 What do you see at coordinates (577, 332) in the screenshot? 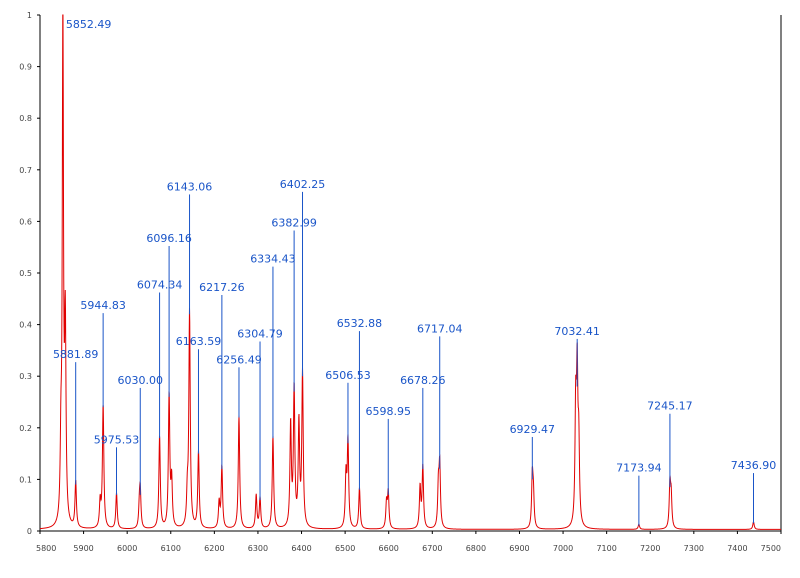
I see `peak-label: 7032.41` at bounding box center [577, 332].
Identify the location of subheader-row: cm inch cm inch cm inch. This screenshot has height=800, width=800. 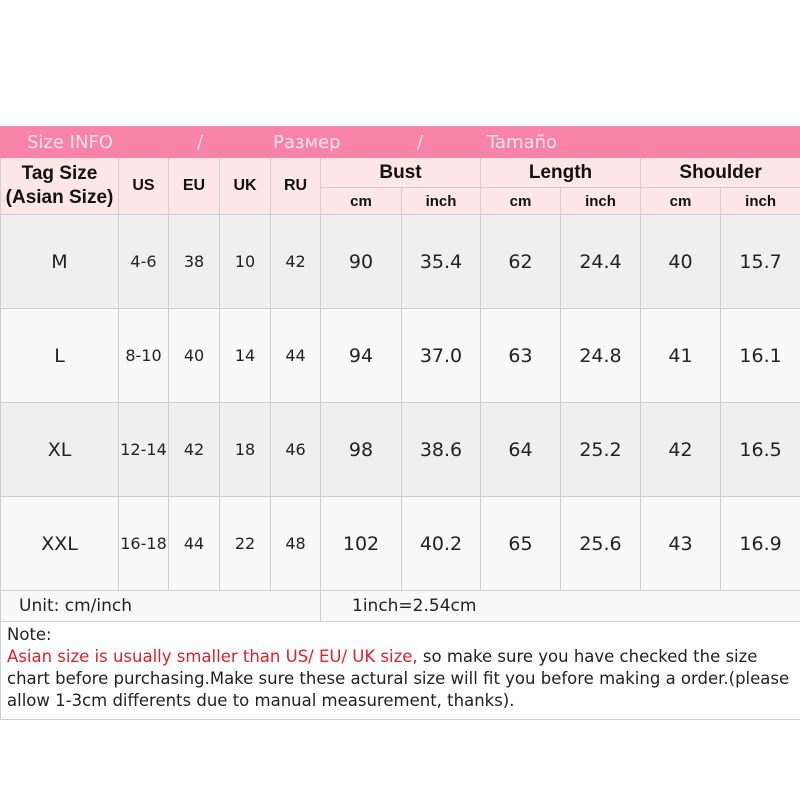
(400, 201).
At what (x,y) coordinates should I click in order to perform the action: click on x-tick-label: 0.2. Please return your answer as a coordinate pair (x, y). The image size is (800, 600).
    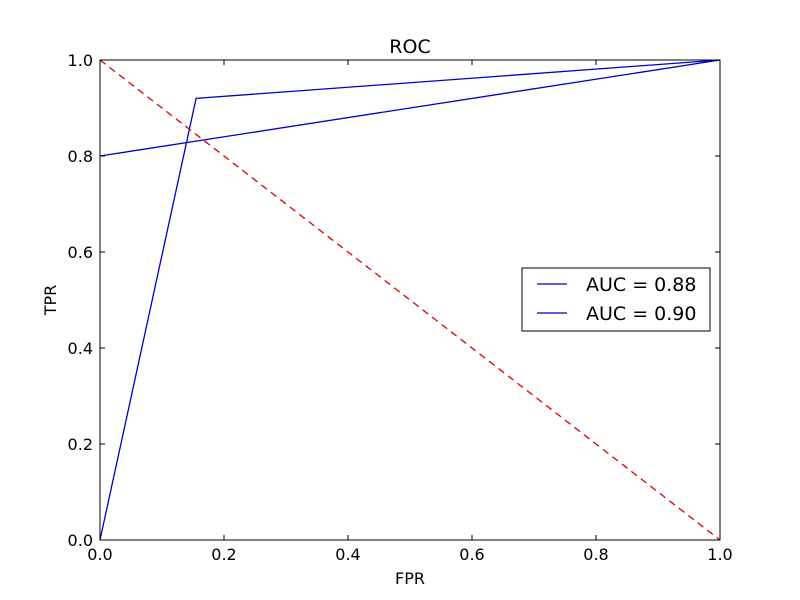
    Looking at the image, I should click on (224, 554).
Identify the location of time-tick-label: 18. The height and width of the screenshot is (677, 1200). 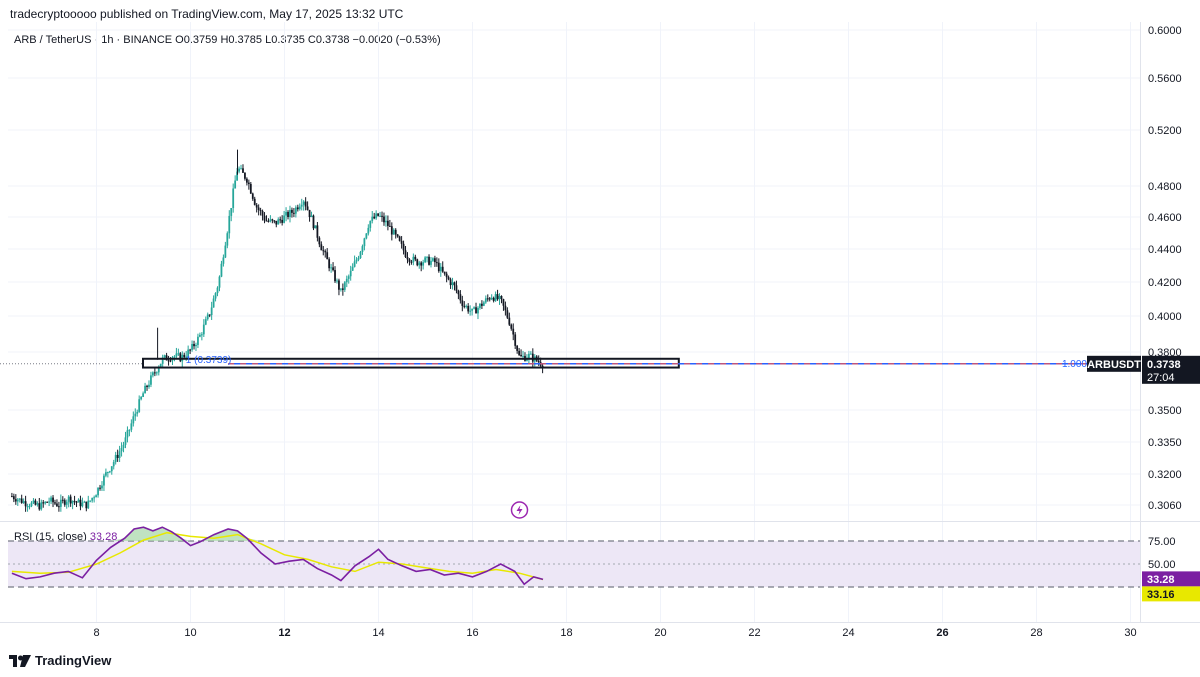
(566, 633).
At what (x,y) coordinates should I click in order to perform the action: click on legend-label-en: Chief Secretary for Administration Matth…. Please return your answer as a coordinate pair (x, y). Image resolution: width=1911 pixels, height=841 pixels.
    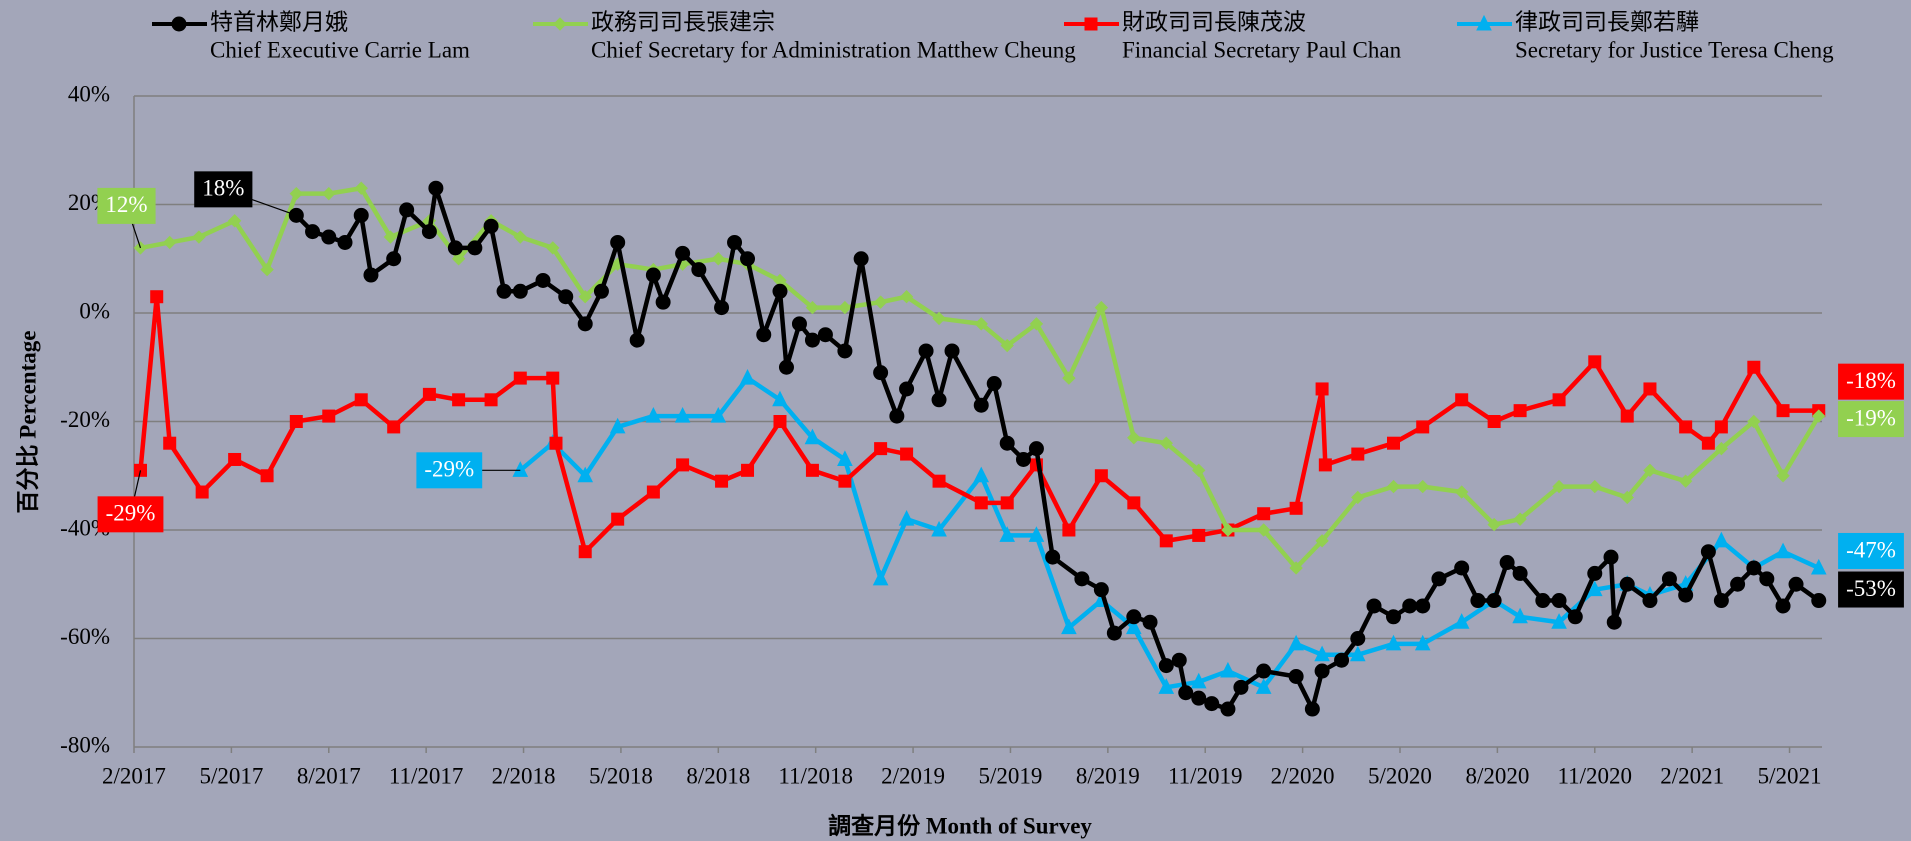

____

● **TASK**: Present every line of the material above as a Markdown table with the columns Row and Line, numbering the rows and skipping blank lines. Leave the pictures out of the table.

● **WRITTEN REPLY**:
| Row | Line |
|---|---|
| 1 |  What do you see at coordinates (577, 332) in the screenshot?  |
| 2 | I see `peak-label: 7032.41` at bounding box center [577, 332]. |
| 3 | Identify the location of subheader-row: cm inch cm inch cm inch. This screenshot has height=800, width=800.  |
| 4 | (400, 201). |
| 5 | At what (x,y) coordinates should I click in order to perform the action: click on x-tick-label: 0.2. Please return your answer as a coordinate pair (x, y). The image size is (800, 600). |
| 6 |     Looking at the image, I should click on (224, 554). |
| 7 | Identify the location of time-tick-label: 18. The height and width of the screenshot is (677, 1200).  |
| 8 | (566, 633). |
| 9 | At what (x,y) coordinates should I click in order to perform the action: click on legend-label-en: Chief Secretary for Administration Matth…. Please return your answer as a coordinate pair (x, y). Image resolution: width=1911 pixels, height=841 pixels. |